Under a section entitled “Afghan interests,” it says President Ghani’s government is “highly aid dependent”. “Without the continued high levels of international transfers… [it] is unlikely to prevail, as it is being faced by multiple security, economic and political challenges”.

Some 176,000 Afghans claimed asylum in the EU last year, with around six in ten eligible, a rate that has risen as the security situation deteriorates. They make up a quarter of refugees landing in Greece.

The paper, which was obtained by the Statewatch civil liberties website, says the EU’s co-operation with Afghanistan so far has been “difficult and uneven”. Despite President Ghani’s public statements, “other members of the Government do not appear to facilitate the return of irregular migrants, while attempting to re-negotiate conditions to restrict the acceptance of returnees.”

In exchange for accepting “forced returns” of economic migrants from designated “safe areas” of the country, European universities could offer places to Afghan students and researchers under the Erasmus+ scholarship scheme, the paper says, under a section entitled: “Possible components of EU incentives package”.

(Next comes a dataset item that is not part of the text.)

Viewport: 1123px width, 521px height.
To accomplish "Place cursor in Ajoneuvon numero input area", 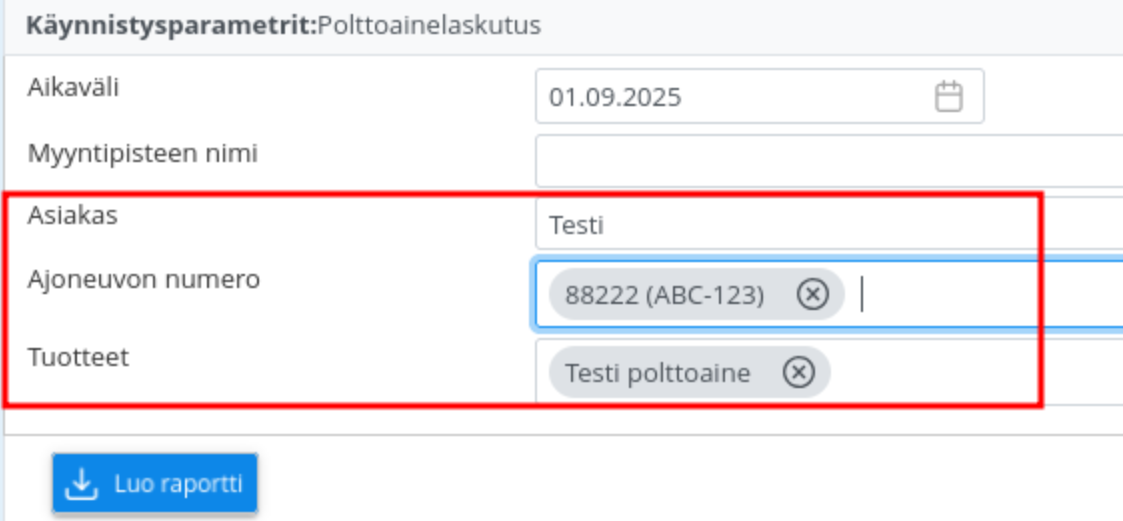I will click(x=980, y=295).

The document cautions, however, that “the risk that those students apply for asylum once in the EU and make their outmost not to return is however very high, as demonstrated by several cases recently.”

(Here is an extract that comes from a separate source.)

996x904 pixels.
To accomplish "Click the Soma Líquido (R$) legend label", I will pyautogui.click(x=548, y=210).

The CAPD development deal, which commits the EU to help in rural development, health, education and counter-drugs programs for a decade, could also be used as a bargaining chip to get a deportation agreement, the document says.

The EU will also provide training and healthcare to those who are deported.

It admits that identifying the safe areas of Afghanistan when processing asylum claims is “not obvious, given the rising insecurity in many provinces”.

The plan also suggests using the laissez passer, a legally controversial deporting document issued by the EU to migrants who have lost or destroyed their own papers.

The EU has publicly embraced a strategy of chequebook diplomacy as it struggles to contain the biggest migrant crisis since 1945.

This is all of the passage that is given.